Era nata a Londra nel 1955 l’ attraente attrice, ritenuta la prima “lolita” del Cinema erotico italiano. Scomparsa a 62 anni per un cancro, divenne popolare grazie ad una sua foto senza veli, comparsa sulla copertina di Playman nell’ottobre del 1973. Il suo volto di adolescente sensuale e uno spirito libero, fu immediatamente notato da importanti registi e produttori come Alberto Lattuada che, le apri le porte alla sua carriera cinematografica facendole interpretare il ruolo di Clotilde nel film “Le farò da padre” con Gigi Proietti. Nel 1976 ottiene una scrittura da Tinto Brass, nel film “Salon Kitty”, storia basata su di una casa d’appuntamenti di Berlino, che in realtà è un centro di spionaggio.

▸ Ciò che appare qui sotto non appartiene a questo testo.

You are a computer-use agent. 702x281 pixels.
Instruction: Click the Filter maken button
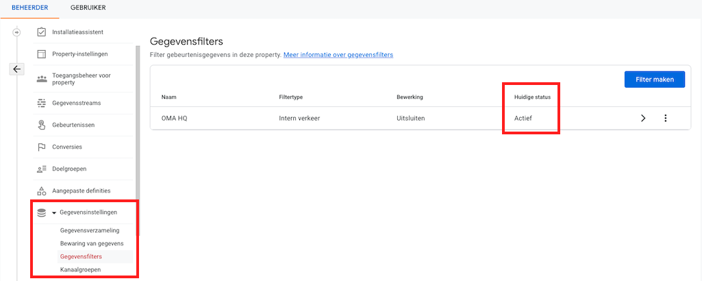(654, 80)
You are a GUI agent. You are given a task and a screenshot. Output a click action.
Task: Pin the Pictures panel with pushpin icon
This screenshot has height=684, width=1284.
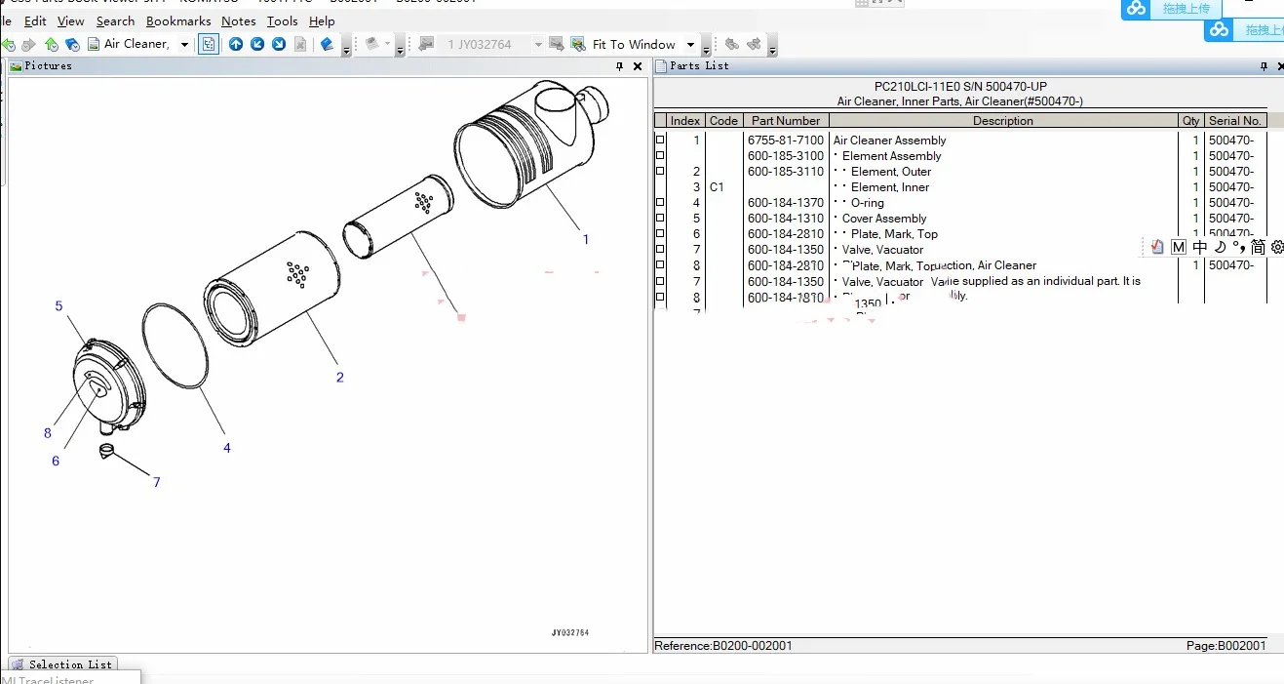(619, 66)
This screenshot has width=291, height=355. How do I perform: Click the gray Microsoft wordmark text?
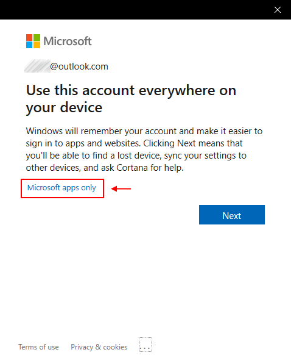click(68, 41)
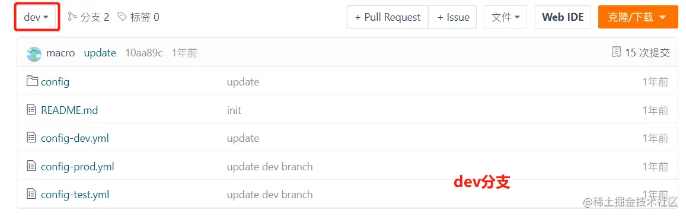Click the commits list icon beside 15 次提交

[617, 53]
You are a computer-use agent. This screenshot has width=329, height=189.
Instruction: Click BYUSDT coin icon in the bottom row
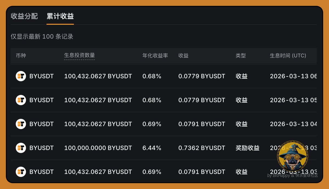point(21,172)
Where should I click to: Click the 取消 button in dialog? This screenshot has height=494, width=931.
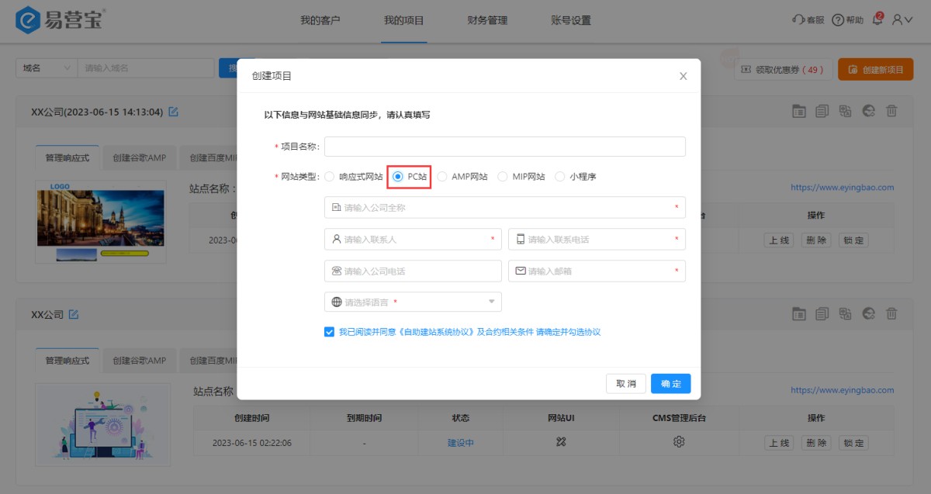(625, 384)
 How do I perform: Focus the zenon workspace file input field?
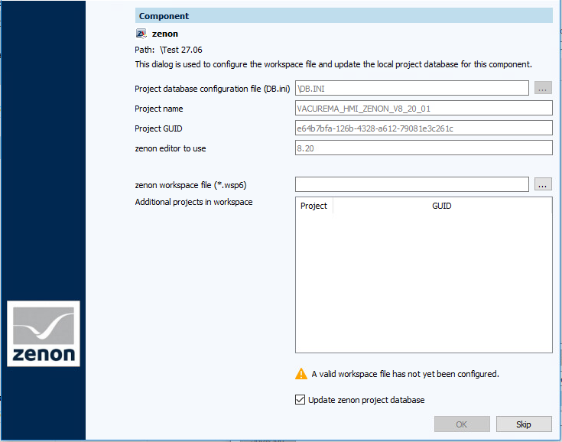click(x=411, y=184)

L’avventura con il padre della cinematografia erotica italiana si ripete nel 1979, quando interpreta Drusilla nel film “Io Caligola”. Questa pellicola è ritenuta uno dei film cult più ambigui, e per questo motivo in alcuni Paesi è vietato. Invero alla versione originale, furono aggiunte delle scene dirette da Giancarlo Lui. Questa nuova trasposizione, prodotta dal magazine Penthouse e Franco Rossellini, innescò un furioso litigio con Tinto Brass che, fu escluso dal montaggio e ne rinnegò la paternità. Successivamente la Savovy interpreta film impegnati lavorando accanto ad importanti attori ed attrici, come Stefania Sandrelli nel film “La disubbidienza” (1981), Alessandro Haber nel film “Innocenza” (1986), Robert Pawoll nel film “D’annunzio” (1987).

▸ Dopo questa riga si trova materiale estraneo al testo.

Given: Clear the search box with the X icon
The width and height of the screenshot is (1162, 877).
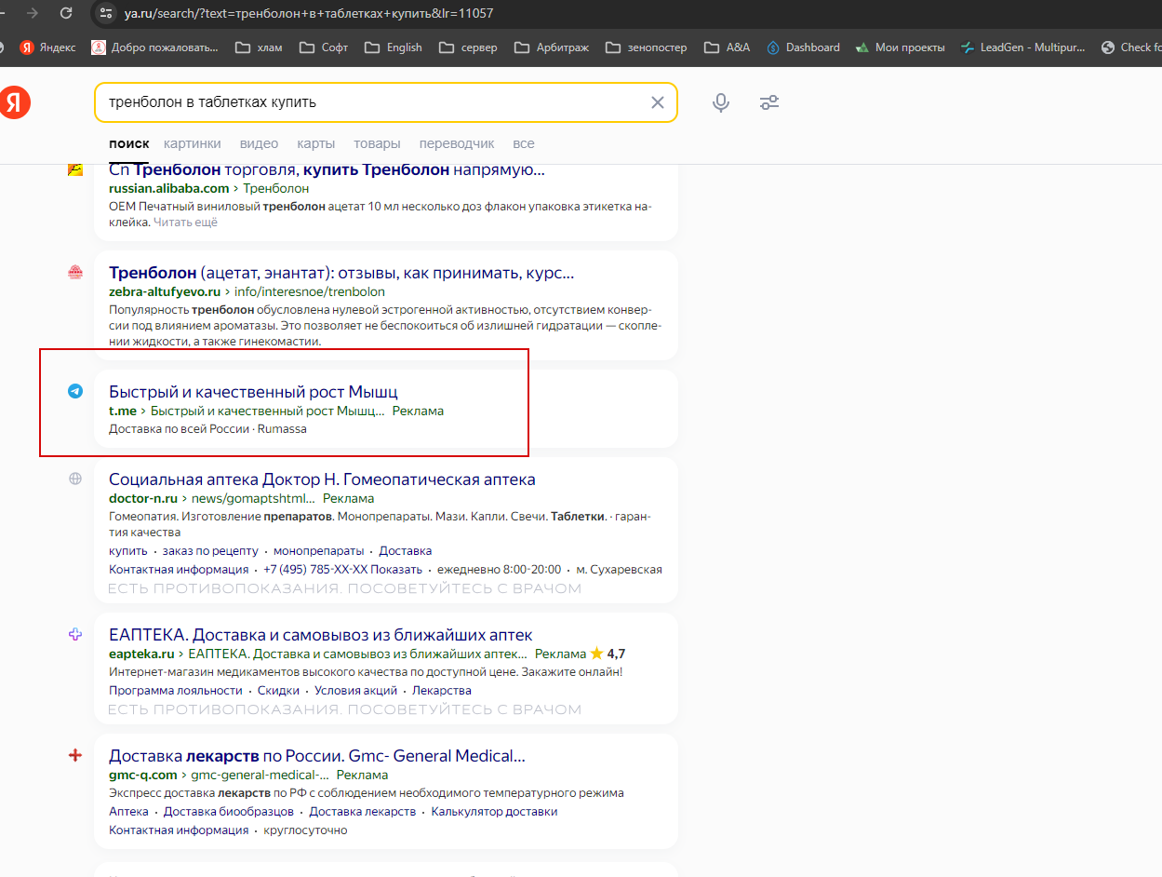Looking at the screenshot, I should pyautogui.click(x=657, y=102).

Anche la televisione si accorge delle sue attraenti capacità . Teresa Savoy interpreta ruoli in vari sceneggiati come: “La tigre è ancora viva: Sandokan alla riscossa”, “La certosa di Parma”, “Rosè” etc… Alla fine degli anni ’80 Teresa abbandona inspiegabilmente le scene, ritornando sul grande schermo solo con una piccola apparizione nel film di Ettore Pascucci “La fabbrica del vapore” (2000).

Il suo attraente corpo, la disinvoltura davanti alla macchina da presa, e il modo di giocare con le sue nudità sempre con grazia, leggerezza ed eleganza, non l’hanno mai fatta cadere in estreme volgarità, anche se le pellicole girate sono l’apice dell’erotismo cinematografico nostrano.